If that sounds like crazy science-fiction, it’s actually not. The technology to do it exists today and has been proven to work with today’s phones. You shouldn’t, however, expect to have ubiquitous access from anywhere on the planet, nor for satellite connections to replace your existing mobile data plan.

The technology has significant limitations…

A company called Lynk (originally Ubiquitilink) proved the tech works by creating what it called ‘the first cell tower in space.’ It created a prototype satellite that was assembled on the International Space Station and subsequently attached to the nose of the Cygnus resupply spacecraft for a live test back in February. It worked, as TechCrunch reported at the time.

The theory became a reality earlier this year after Ubiquitilink launched their prototype satellites. They successfully made a two-way 2G connection between an ordinary ground device and the satellite, proving that the signal not only gets there and back, but that its Doppler and delay distortions can be rectified on the fly.

“Our first tests demonstrated that we offset the Doppler shift and time delay. Everything else is leveraging commercial software,” Miller said, though he quickly added: “To be clear, there’s plenty more work to be done, but it isn’t anything that’s new technology. It’s good solid hardcore engineering, building nanosats and that sort of thing.”

If it sounds incredible that one of today’s iPhones can transmit into space, especially when there are still mobile dead-spots around on ordinary mobile networks, Lynk says it’s really not. Remove ground obstacles from the equation by beaming directly to and from space, and stick to low-frequency signals, and they can travel a long way.

“That’s the great thing — everybody’s instinct indicates [that it’s impossible],” said Ubiquitilink founder Charles Miller. “But if you look at the fundamentals of the RF [radio frequency] link, it’s easier than you think.”

The issue, he explained, isn’t really that the phone lacks power. The limits of reception and wireless networks are defined much more by architecture and geology than plain physics. When an RF transmitter, even a small one, has a clear shot straight up, it can travel very far indeed.

There are, however, some important caveats that would apply to Apple’s satellite project.
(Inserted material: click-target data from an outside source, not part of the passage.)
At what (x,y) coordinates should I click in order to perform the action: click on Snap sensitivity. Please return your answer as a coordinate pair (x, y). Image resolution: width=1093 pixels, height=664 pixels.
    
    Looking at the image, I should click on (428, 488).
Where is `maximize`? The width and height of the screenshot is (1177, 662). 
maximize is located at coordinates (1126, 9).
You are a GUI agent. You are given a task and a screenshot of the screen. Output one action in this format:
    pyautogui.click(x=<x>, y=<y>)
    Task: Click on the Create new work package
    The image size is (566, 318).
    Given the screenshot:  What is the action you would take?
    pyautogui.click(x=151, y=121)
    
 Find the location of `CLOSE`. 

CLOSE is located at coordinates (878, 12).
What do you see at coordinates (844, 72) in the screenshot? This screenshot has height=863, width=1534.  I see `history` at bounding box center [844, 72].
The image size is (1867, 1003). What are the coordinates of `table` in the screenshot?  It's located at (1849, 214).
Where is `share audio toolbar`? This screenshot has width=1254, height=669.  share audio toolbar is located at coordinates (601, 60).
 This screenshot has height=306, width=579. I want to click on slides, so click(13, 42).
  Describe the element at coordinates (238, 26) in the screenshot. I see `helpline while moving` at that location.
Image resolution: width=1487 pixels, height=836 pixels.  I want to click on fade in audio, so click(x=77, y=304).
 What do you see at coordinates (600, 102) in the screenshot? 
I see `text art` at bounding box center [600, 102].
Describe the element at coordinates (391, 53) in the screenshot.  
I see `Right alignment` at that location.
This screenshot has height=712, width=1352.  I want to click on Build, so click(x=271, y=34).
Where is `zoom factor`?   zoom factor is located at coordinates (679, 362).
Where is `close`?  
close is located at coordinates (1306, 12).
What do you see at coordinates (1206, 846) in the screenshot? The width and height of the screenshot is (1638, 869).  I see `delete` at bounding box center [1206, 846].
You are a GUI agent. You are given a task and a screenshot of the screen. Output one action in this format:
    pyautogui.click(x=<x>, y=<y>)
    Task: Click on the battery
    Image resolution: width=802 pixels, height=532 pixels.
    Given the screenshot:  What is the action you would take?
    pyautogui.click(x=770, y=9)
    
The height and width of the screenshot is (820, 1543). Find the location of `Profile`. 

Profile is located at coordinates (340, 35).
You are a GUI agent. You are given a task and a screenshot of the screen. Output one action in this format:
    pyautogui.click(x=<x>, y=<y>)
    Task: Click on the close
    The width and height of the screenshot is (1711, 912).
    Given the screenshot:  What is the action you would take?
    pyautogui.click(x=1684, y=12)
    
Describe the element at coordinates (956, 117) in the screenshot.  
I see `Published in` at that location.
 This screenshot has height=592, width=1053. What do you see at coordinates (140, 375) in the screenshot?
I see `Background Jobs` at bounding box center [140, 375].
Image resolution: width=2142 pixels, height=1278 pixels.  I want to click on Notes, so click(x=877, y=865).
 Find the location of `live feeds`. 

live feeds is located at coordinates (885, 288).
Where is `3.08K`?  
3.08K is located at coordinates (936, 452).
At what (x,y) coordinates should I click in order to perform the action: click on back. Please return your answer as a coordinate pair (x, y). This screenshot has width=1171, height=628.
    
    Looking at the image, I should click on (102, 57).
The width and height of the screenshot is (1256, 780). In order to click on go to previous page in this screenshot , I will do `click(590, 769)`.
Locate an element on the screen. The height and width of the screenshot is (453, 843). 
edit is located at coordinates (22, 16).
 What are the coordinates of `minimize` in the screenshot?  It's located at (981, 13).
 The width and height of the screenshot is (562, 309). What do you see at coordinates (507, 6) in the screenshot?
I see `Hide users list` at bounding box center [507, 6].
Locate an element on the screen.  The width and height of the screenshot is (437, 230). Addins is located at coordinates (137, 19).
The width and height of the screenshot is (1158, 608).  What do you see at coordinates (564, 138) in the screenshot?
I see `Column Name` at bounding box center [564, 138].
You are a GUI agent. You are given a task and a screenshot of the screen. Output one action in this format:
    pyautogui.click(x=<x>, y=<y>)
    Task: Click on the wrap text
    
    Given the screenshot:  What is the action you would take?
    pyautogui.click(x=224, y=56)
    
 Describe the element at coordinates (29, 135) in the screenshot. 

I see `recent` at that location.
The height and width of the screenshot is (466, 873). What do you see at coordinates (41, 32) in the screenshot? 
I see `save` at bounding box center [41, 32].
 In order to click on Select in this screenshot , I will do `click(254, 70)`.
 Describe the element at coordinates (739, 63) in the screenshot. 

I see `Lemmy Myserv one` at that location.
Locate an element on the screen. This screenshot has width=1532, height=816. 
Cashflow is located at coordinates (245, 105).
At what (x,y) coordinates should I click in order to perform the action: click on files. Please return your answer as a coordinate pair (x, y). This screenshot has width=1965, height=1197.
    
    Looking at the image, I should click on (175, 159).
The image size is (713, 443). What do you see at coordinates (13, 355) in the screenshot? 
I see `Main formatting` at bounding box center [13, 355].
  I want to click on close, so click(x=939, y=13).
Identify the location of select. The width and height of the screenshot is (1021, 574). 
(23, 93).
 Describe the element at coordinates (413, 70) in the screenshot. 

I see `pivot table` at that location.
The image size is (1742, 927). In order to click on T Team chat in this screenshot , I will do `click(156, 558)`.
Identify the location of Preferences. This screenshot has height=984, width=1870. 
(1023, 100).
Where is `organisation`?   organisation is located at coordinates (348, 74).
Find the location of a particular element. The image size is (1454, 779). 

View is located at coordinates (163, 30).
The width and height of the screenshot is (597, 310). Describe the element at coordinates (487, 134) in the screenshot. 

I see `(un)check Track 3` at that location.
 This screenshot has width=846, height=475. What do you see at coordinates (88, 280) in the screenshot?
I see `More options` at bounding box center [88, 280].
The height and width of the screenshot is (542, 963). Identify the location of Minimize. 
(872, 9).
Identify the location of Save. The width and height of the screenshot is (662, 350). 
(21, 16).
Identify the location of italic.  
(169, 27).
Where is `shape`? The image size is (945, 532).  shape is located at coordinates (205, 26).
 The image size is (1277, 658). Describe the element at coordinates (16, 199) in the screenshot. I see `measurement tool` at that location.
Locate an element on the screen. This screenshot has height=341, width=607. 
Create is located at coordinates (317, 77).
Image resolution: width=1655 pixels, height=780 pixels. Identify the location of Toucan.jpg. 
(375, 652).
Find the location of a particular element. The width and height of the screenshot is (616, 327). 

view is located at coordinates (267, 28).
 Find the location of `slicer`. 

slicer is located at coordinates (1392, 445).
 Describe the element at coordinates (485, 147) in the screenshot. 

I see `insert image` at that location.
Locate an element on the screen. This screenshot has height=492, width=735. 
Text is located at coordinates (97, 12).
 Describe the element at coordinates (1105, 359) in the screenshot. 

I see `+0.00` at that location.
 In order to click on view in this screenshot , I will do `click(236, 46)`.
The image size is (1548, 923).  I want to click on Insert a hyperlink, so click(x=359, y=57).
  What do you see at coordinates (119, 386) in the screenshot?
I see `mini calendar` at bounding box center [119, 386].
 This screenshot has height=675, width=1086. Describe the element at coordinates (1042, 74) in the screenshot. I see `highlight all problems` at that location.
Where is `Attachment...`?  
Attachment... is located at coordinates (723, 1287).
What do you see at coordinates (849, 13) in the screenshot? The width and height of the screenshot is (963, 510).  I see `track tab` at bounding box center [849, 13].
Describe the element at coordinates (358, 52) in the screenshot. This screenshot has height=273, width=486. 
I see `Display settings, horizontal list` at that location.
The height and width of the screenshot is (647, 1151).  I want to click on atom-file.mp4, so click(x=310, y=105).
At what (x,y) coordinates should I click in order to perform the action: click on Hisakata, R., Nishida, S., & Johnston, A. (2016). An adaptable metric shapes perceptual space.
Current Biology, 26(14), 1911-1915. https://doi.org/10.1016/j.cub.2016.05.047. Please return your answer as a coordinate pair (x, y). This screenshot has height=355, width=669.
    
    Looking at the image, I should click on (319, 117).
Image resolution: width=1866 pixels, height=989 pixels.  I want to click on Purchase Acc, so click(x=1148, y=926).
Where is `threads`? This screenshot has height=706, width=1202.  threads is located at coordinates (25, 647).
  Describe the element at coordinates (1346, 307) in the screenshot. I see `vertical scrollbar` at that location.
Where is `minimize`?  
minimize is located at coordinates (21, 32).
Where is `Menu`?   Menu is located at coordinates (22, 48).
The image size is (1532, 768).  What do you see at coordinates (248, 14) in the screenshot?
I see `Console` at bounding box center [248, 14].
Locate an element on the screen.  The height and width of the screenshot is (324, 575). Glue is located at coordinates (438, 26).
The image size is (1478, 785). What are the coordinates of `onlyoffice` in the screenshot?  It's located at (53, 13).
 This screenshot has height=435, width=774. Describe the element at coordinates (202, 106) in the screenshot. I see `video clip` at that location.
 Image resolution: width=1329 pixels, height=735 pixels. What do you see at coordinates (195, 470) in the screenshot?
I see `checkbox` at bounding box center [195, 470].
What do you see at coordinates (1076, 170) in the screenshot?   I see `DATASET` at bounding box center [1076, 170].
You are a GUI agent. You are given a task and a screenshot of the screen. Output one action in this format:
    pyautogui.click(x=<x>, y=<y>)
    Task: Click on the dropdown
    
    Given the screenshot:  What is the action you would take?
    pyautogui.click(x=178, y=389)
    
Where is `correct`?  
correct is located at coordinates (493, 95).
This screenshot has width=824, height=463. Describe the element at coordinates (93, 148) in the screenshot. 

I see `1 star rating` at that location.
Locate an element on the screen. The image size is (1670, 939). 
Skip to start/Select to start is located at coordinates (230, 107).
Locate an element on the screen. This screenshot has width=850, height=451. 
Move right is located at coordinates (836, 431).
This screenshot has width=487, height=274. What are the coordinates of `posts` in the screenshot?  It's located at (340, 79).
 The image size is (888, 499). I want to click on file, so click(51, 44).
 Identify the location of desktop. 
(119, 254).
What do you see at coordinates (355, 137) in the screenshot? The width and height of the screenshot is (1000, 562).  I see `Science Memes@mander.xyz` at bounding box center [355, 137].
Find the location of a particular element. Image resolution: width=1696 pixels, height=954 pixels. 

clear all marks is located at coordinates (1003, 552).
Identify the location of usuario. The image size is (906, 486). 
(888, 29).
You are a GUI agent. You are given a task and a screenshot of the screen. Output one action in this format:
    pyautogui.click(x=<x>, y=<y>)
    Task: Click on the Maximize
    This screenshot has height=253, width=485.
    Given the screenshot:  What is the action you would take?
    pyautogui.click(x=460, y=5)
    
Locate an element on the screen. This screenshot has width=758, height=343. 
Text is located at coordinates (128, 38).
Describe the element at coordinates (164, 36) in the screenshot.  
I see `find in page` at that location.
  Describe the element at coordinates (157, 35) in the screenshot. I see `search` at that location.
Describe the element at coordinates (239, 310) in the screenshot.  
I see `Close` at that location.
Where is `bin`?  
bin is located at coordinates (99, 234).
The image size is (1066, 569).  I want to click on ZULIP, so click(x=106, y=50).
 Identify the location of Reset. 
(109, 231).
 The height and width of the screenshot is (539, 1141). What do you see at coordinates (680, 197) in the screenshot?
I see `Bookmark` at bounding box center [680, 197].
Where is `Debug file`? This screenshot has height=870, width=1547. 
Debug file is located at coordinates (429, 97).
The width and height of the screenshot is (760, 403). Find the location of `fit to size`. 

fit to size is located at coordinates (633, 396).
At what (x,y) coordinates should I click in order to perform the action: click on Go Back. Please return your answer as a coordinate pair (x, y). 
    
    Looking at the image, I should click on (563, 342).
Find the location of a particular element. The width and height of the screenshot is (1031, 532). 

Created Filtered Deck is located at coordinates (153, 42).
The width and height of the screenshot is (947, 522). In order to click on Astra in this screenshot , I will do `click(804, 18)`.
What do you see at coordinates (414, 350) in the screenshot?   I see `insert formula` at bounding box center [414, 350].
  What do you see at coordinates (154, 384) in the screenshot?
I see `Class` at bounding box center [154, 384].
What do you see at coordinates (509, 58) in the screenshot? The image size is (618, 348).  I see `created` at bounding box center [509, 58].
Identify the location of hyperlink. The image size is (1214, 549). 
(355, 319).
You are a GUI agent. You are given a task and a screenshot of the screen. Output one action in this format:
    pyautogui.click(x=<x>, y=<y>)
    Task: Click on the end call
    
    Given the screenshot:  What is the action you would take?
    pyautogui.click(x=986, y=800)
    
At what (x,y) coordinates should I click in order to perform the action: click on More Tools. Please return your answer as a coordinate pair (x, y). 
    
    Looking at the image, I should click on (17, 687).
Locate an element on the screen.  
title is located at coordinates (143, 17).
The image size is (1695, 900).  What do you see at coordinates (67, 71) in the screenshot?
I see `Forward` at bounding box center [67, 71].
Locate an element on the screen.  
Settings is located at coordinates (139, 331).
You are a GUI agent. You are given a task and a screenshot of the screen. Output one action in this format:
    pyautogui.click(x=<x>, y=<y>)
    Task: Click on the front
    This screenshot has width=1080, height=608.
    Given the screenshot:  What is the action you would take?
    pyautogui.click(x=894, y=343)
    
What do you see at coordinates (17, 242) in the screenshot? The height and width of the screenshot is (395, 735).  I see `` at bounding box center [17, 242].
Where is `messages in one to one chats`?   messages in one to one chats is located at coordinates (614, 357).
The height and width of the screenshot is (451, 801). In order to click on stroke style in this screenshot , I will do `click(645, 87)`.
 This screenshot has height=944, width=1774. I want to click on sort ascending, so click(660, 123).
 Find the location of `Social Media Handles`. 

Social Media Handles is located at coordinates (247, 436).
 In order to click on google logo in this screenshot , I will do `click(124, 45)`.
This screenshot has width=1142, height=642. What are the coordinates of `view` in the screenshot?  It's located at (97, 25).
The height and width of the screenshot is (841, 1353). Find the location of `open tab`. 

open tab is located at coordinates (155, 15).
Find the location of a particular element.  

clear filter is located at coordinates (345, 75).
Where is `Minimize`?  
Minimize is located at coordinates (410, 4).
First, you can’t communicate with satellites in geosynchronous orbit – that’s simply too high. The maximum range is around 300 miles, which is extremely low in satellite terms. At that height, satellites can’t remain in orbit at one fixed point above the Earth: they need to orbit much faster than the Earth’s rotation, which means coverage from any one satellite won’t last long.

You’ll have no signal for 55 minutes, then signal for five.

So you’d need at least a thousand satellites to ensure there will always be at least one within range. That would be a massive undertaking, even for Apple.

Second, low-frequency signals mean low bandwidth. What Lynk has demonstrated so far is 2G communication, meaning that it’s suitable for things like text messages but not much more than that. The company does talk grandly about 3G, LTE, and 5G being subsequent stages, but that’s all just talk so far – and it’s hard to see how those kinds of speeds could be achieved over that kind of range through the atmosphere.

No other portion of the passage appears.